ネストした if 文を使うと、「ある条件がすでに true である場合にのみ」別の条件をチェックする、といった階層的なロジックを記述できます。
1.1 構文 (Syntax)
if (条件1) {
// 条件1が true の場合に実行されるコード
if (条件2) {
// 条件1と条件2がどちらも true の場合に実行されるコード
}
}1.2 基本的なコード例
以下の例では、まず変数 x が 10 より大きいかどうかをチェックします。その条件が満たされた場合にのみ、次に y が 20 より大きいかどうかをチェックします。
int x = 15;
int y = 25;
if (x > 10) {
System.out.println("x は 10 より大きいです");
// ネストした if
if (y > 20) {
System.out.println("y も 20 より大きいです");
}
}実行結果:
x は 10 より大きいです
y も 20 より大きいです2. 実践的な例 (Real-Life Example)
ネストした if 文は、互いに依存関係にある複数の条件を評価する必要がある場合に非常に便利です。
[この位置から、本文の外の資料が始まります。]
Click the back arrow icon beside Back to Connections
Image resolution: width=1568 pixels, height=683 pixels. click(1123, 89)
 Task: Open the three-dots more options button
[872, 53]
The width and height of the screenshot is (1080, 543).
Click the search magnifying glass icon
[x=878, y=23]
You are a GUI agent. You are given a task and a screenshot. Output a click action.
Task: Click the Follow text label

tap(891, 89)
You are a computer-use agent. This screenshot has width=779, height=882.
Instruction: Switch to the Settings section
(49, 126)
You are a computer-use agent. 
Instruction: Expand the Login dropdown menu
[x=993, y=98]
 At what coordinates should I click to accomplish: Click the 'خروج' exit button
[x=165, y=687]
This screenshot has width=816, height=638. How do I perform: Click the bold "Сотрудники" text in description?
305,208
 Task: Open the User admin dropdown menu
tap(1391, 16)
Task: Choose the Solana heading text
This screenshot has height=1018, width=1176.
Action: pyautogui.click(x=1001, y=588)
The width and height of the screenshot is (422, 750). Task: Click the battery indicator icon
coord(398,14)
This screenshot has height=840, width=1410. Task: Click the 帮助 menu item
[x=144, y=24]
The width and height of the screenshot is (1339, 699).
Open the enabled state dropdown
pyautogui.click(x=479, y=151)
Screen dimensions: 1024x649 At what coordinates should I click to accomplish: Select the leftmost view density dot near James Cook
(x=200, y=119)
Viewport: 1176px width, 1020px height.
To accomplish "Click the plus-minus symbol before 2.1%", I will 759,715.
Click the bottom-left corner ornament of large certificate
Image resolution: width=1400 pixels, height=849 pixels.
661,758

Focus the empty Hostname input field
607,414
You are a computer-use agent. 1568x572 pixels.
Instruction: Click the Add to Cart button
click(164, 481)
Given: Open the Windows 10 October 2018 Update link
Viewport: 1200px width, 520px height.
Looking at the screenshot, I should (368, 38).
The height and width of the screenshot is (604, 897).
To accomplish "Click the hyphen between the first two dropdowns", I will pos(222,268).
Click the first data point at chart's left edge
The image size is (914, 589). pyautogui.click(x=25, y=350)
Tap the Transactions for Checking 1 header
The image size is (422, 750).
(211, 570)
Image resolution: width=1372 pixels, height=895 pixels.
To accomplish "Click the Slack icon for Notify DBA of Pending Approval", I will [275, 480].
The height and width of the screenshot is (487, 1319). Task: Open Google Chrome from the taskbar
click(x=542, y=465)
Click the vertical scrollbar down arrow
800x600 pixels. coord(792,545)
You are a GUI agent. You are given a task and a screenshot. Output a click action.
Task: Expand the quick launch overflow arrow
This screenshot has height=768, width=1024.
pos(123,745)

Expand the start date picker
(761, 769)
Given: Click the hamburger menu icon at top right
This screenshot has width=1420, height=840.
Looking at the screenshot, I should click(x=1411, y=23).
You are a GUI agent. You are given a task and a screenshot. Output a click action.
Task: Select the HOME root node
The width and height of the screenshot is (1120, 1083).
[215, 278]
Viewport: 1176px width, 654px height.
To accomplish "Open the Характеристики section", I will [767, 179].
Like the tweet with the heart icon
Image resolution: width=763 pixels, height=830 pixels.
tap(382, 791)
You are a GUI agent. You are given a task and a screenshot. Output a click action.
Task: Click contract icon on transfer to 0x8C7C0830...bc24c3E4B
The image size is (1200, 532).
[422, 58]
例えば、「投票可能な年齢に達しているか」を確認し、さらに「市民権を持っているか」を確認するシナリオを考えてみましょう。
2.1 投票権判定のコード例
int age = 20;
boolean isCitizen = true;
if (age >= 18) {
System.out.println("投票可能な年齢です。");
if (isCitizen) {
System.out.println("かつ市民権をお持ちなので、投票できます!");
} else {
System.out.println("ただし、投票するには市民権が必要です。");
}
} else {
System.out.println("投票可能な年齢に達していません。");
}実行結果:
投票可能な年齢です。
かつ市民権をお持ちなので、投票できます!3. 実装上の注意点 (Notes)
if 文のネストは何階層でも深くすることが可能ですが、あまりに階層が深くなりすぎると、コードの 可読性(読みやすさ) が著しく低下し、バグの原因になります。
複雑な意思決定ロジックを構築する際は、ネストした if を else や else if と適切に組み合わせたり、論理演算子(&& や ||)を使って条件を整理することを常に意識しましょう。